:: Фрагмент документа

Центральному аппарату подчинялись провинциальные, причем характер их варьировал в зависимости от степени важности, уровня развития либо отдаленности того или иного района. В империи было четыре-пять главных наместничеств, управление которыми осуществлялось как наместниками из центра (ими бывали преимущественно царевичи), так и прежде существовавшей там местной администрацией, иногда во главе с местными правителями-раджами. Аналогичным образом, т. е. в форме сочетания централизованной системы администрации с местной, вплоть до общинных органов самоуправления, обстояло дело в провинциях и областях в том числе в тех районах, где сохранялась местная автономия, как, например, в ганах и сангхах с ненаследственной выборной властью правителей.
Содержание громоздкого и разветвленного аппарата администрации, равно как и всех аристократов, воинов и вообще всей сложной государственной структуры, падало на плечи трудящихся, прежде всего крестьян-общинников, выплачивавших в казну шестую долю урожая в качестве ренты-налога и выполнявших различные повинности. Кроме общинного землевладения существовало, как о том уже шла речь, должностное, включая храмово-жреческое (земли брахманов и буддийских храмов, а также иных религиозных организаций и сект), царское и воинское. Все эти формы землевладения были чаще всего условными, а соответствующие земли обрабатывались преимущественно зависимыми арендаторами, а также рабами или кармакарами.
Ашока уделял большое внимание организации судопроизводства, включая кодификацию норм права. Он также строго следил за эффективностью администрации, для чего регулярно раз в три – пять лет устраивал инспекционные ревизии в провинциях, в ходе которых инспекторам вменялось в обязанность строго контролировать действия местных властей и следить за соблюдением норм дхармы. В понятие дхармы Ашока включал и религиозную терпимость, хотя некоторые данные позволяют предполагать, что к концу жизни он становился все более ревностным буддистом, так что именно этот явственный акцент в его деятельности (щедрые дары и пожертвования буддийским храмам, поддержка деятельности буддистов и ограничения по отношению к представителям иных религий, включая и брахманизм) вызывал недовольство в стране, большая часть населения которой продолжала по традиции почитать именно брахманов и брахманизм.

::::
:: Блок записей

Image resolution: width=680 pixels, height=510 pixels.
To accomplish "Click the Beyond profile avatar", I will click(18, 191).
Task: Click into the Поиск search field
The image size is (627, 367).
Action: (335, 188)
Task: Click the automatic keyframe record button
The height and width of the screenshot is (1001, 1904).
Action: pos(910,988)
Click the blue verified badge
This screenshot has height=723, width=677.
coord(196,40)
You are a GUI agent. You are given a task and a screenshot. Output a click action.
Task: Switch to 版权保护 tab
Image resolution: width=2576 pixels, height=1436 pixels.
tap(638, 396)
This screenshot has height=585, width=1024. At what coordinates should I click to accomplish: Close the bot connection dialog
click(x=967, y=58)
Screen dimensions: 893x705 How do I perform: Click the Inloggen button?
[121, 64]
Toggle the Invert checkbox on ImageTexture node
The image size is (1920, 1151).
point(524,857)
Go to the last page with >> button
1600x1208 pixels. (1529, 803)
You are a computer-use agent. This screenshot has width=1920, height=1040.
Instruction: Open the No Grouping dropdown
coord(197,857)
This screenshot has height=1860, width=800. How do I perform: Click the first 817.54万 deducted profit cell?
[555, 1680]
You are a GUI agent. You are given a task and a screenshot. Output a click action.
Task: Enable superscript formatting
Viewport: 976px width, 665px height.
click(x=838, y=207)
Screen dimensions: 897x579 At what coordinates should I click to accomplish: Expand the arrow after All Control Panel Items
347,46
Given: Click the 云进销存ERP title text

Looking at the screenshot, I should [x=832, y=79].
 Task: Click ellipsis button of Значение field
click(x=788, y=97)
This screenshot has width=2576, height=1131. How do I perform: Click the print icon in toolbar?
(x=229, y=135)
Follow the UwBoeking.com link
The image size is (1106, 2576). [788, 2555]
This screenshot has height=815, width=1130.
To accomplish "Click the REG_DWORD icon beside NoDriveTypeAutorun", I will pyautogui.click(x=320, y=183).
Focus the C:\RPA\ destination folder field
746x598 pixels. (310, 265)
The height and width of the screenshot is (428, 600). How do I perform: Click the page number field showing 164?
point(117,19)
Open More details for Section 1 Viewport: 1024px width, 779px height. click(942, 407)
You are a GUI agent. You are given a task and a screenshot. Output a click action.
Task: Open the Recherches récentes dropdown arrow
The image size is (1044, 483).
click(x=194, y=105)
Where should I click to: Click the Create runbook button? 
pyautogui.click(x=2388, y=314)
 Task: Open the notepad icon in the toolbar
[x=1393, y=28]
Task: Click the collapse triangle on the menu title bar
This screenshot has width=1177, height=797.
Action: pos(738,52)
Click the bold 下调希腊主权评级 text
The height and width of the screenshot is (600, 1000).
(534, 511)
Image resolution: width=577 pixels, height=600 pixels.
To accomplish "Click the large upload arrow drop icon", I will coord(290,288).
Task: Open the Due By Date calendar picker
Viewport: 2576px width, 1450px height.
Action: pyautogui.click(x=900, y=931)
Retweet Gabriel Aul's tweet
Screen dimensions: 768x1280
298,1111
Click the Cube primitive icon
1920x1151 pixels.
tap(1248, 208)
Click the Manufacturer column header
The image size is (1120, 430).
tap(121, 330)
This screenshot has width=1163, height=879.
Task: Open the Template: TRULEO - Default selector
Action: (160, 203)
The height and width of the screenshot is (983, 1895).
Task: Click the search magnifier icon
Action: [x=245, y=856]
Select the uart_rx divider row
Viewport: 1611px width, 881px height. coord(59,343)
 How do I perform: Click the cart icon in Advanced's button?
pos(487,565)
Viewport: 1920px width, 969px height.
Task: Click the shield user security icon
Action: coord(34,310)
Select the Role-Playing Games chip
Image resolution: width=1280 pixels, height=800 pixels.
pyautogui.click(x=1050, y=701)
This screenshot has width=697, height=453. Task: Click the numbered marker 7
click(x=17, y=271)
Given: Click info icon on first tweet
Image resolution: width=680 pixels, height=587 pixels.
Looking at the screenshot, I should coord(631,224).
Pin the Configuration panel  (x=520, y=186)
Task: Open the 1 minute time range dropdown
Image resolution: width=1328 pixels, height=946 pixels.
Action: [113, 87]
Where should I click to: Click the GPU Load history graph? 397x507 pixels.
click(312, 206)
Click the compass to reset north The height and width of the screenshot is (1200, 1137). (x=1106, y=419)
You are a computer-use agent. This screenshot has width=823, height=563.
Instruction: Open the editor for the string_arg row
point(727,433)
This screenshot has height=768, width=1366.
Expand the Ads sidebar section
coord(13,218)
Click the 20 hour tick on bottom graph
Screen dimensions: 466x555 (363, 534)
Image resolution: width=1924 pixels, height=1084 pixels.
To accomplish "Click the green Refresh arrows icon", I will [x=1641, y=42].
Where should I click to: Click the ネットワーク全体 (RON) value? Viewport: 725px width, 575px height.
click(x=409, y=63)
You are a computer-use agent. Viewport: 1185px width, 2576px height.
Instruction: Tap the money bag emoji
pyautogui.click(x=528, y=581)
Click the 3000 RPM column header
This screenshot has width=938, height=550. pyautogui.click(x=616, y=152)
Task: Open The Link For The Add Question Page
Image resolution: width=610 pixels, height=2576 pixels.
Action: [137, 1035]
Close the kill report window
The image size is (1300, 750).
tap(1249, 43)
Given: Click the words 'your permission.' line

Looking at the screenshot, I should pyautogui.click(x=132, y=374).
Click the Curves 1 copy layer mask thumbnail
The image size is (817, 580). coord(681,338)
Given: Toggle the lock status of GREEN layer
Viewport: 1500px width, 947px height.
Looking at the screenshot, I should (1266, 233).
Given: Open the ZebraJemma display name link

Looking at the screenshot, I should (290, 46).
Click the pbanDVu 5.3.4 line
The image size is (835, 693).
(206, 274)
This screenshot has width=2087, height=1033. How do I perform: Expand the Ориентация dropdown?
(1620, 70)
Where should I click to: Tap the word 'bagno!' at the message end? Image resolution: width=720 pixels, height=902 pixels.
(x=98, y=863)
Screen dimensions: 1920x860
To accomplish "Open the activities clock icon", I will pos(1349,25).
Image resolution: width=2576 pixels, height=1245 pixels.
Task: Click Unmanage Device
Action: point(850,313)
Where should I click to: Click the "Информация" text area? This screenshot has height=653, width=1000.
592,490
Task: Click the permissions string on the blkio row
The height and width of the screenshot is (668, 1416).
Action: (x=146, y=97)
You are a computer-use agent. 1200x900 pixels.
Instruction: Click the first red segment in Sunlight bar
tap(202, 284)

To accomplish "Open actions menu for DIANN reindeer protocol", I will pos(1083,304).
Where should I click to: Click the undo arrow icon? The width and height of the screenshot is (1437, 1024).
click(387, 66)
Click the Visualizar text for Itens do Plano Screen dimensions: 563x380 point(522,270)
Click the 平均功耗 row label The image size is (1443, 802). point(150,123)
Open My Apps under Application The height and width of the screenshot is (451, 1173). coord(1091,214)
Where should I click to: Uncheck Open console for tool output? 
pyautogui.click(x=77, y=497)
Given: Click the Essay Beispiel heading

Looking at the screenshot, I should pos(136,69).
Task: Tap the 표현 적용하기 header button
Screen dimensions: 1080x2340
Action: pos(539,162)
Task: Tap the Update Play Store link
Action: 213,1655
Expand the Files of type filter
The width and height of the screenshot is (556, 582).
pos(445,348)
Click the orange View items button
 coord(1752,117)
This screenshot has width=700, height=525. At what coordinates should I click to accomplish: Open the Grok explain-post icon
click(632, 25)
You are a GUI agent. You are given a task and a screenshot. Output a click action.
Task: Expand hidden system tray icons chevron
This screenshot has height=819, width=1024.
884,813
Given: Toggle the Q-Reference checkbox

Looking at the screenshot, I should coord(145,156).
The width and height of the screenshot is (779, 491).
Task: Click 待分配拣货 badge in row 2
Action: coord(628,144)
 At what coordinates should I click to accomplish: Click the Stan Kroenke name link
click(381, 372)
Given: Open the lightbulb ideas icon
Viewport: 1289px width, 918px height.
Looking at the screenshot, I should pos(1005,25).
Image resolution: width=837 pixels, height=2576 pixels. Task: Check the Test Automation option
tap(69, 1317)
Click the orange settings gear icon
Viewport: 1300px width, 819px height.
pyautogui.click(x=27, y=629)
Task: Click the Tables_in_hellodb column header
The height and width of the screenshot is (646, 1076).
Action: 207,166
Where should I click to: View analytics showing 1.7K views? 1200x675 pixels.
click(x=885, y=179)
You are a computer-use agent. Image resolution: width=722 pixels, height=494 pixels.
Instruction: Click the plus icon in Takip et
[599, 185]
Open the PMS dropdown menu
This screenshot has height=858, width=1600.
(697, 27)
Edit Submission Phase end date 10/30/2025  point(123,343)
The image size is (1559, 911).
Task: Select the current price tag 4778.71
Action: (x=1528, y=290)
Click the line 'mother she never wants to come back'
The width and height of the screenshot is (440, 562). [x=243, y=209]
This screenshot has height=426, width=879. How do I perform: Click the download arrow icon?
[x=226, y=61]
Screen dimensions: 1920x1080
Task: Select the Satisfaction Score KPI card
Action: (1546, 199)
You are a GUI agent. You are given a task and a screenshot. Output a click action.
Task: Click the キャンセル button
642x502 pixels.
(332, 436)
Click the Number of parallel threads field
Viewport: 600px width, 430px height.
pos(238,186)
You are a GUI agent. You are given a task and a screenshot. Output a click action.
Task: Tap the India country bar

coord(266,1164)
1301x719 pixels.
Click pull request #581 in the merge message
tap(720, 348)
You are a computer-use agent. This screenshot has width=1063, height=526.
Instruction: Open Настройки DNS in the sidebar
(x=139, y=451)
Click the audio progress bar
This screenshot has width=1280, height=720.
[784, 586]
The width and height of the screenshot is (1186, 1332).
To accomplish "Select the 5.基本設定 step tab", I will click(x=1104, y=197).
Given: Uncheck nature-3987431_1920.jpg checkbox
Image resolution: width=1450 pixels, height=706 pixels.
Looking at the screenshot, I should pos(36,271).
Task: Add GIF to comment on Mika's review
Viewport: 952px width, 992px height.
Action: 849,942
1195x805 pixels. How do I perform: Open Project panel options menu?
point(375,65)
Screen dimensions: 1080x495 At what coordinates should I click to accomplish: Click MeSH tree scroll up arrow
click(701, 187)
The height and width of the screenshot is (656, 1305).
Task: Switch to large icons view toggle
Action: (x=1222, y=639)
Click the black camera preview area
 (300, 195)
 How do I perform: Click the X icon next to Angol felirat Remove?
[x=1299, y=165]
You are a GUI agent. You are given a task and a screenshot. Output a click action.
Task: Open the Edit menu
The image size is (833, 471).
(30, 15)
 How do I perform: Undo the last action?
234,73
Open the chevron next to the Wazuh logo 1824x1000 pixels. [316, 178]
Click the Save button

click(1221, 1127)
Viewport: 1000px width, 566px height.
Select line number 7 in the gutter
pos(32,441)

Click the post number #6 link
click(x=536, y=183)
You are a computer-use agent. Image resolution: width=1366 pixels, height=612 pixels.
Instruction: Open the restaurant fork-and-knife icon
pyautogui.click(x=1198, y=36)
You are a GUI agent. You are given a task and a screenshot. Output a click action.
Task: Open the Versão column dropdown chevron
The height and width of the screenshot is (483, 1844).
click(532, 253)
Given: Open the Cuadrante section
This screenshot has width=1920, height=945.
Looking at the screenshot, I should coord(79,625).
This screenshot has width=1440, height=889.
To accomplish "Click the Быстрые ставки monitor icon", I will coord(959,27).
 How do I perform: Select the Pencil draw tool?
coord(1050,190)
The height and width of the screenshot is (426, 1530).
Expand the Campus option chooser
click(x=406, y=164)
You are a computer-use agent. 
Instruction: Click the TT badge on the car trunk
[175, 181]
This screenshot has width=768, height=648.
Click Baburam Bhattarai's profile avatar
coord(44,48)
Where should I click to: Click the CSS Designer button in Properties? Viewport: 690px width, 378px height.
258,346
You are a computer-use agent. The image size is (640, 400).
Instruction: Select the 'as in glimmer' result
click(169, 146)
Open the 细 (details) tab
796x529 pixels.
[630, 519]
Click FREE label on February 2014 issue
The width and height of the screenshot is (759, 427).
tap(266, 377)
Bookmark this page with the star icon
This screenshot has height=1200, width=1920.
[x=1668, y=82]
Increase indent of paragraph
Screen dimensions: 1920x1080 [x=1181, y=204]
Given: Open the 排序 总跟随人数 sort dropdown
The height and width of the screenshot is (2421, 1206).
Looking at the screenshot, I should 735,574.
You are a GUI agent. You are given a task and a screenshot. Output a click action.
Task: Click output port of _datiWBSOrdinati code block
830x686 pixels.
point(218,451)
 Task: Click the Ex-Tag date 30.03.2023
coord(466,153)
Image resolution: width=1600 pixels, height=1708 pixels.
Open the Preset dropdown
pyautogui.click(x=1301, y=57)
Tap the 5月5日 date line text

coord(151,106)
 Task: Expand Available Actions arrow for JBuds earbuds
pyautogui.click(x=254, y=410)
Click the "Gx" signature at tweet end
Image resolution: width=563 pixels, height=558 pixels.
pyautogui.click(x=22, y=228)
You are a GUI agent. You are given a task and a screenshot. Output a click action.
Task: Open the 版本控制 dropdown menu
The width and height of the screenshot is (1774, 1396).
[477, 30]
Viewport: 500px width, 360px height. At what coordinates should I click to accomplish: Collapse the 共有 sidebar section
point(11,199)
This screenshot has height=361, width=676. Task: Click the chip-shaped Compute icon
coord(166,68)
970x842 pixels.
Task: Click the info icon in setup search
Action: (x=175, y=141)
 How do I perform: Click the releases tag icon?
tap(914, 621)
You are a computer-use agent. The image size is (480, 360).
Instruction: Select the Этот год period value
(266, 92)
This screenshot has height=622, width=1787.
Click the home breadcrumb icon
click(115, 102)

::::

* _Задание 1_
Пожалуйста, определите, соответствуют ли фрагменту документа утверждения: (a) крестьяне-общинники отдавали в казну шестую долю урожая; (b) инспекционные ревизии в провинциях проводились ежегодно; (c) наместниками из центра бывали преимущественно царевичи. На каждое ответьте «да» или «нет» и приведите решающие слова фрагмента в точной цитате.
* _Задание 2_
Перепишите часть фрагмента документа от «Содержание громоздкого и» до «рабами или кармакарами.» включительно, переименовав «кармакарами» в «наемными работниками».
Записи здесь ни при чем.

* _Ответ 1_
(a) Да: «выплачивавших в казну шестую долю урожая в качестве ренты-налога».
(b) Нет: «регулярно раз в три – пять лет устраивал инспекционные ревизии в провинциях».
(c) Да: «ими бывали преимущественно царевичи».

* _Ответ 2_
Содержание громоздкого и разветвленного аппарата администрации, равно как и всех аристократов, воинов и вообще всей сложной государственной структуры, падало на плечи трудящихся, прежде всего крестьян-общинников, выплачивавших в казну шестую долю урожая в качестве ренты-налога и выполнявших различные повинности. Кроме общинного землевладения существовало, как о том уже шла речь, должностное, включая храмово-жреческое (земли брахманов и буддийских храмов, а также иных религиозных организаций и сект), царское и воинское. Все эти формы землевладения были чаще всего условными, а соответствующие земли обрабатывались преимущественно зависимыми арендаторами, а также рабами или наемными работниками.